● **What is needed**
Copy, from the listing, every line in which the string "screenshot" is present.

● **Entries provided**
==============================

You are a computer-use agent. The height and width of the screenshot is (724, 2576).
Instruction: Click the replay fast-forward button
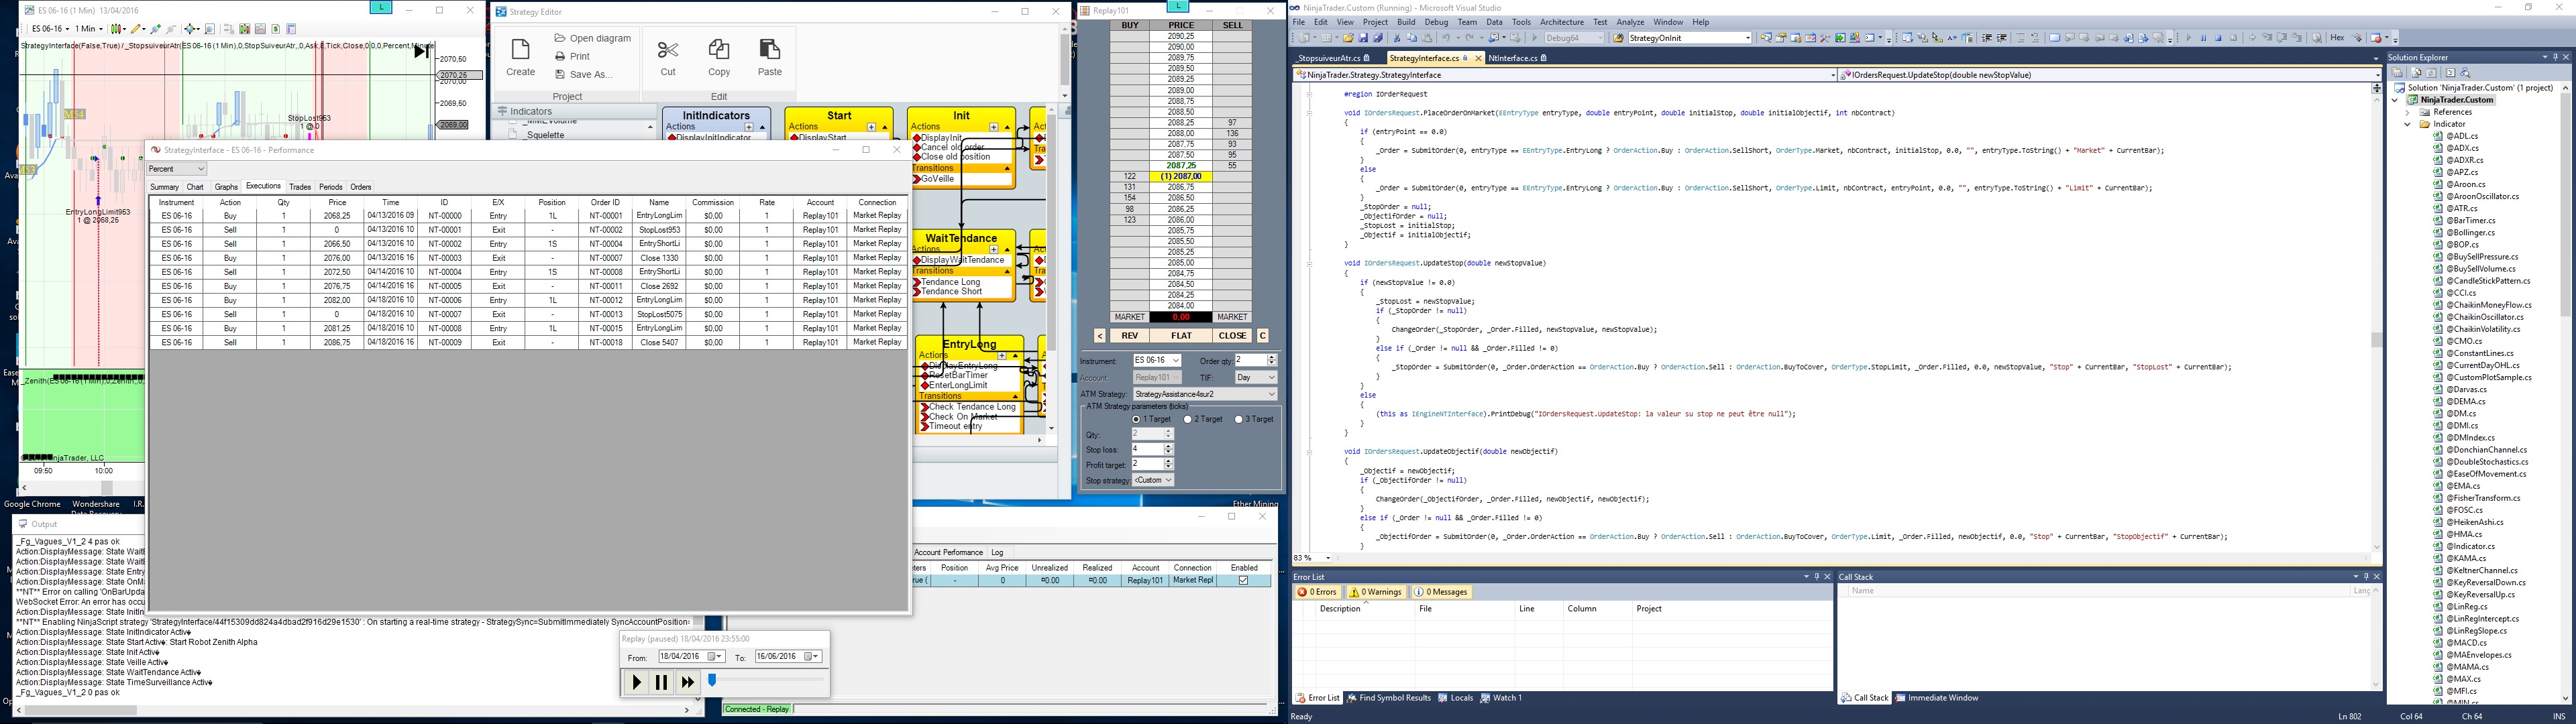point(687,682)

==============================

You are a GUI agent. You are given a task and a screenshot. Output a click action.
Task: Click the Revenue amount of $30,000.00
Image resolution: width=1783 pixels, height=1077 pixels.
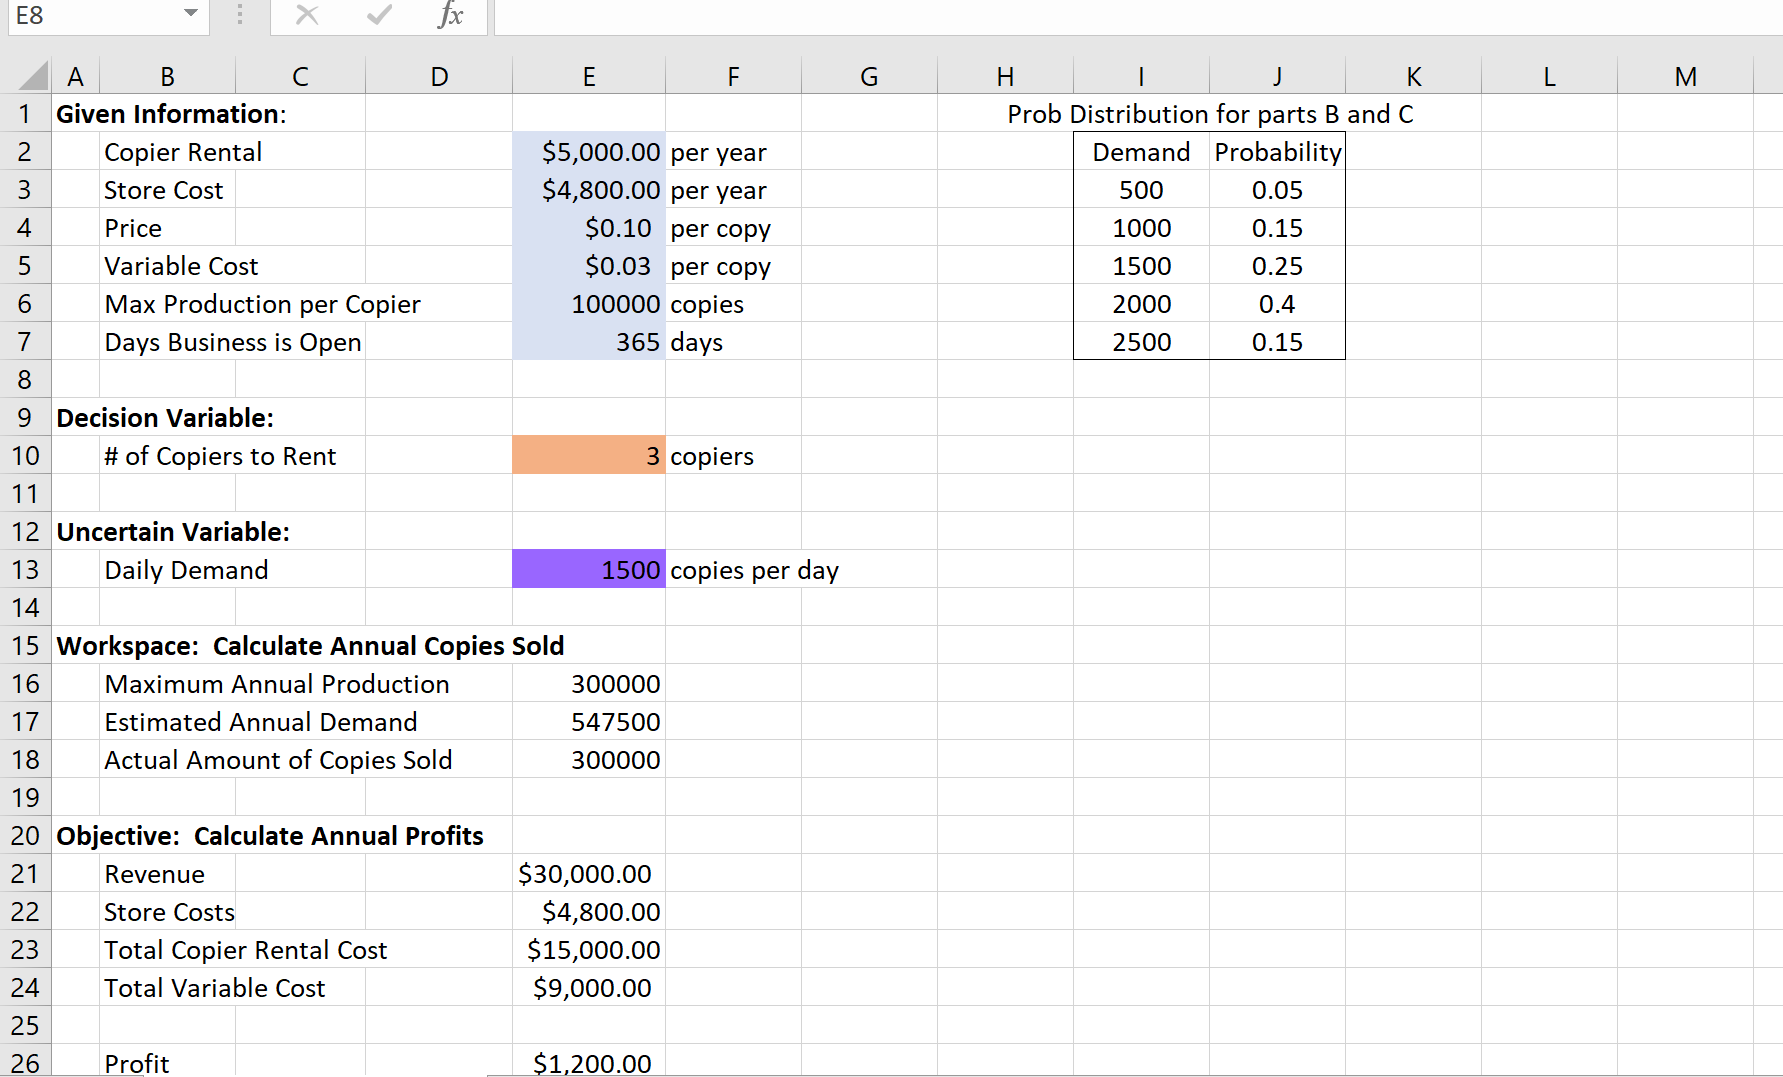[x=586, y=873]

==============================

● **Answer box**
You are a computer-use agent. The height and width of the screenshot is (724, 2576).
You are a GUI agent. You are given a task and a screenshot. Output a click action.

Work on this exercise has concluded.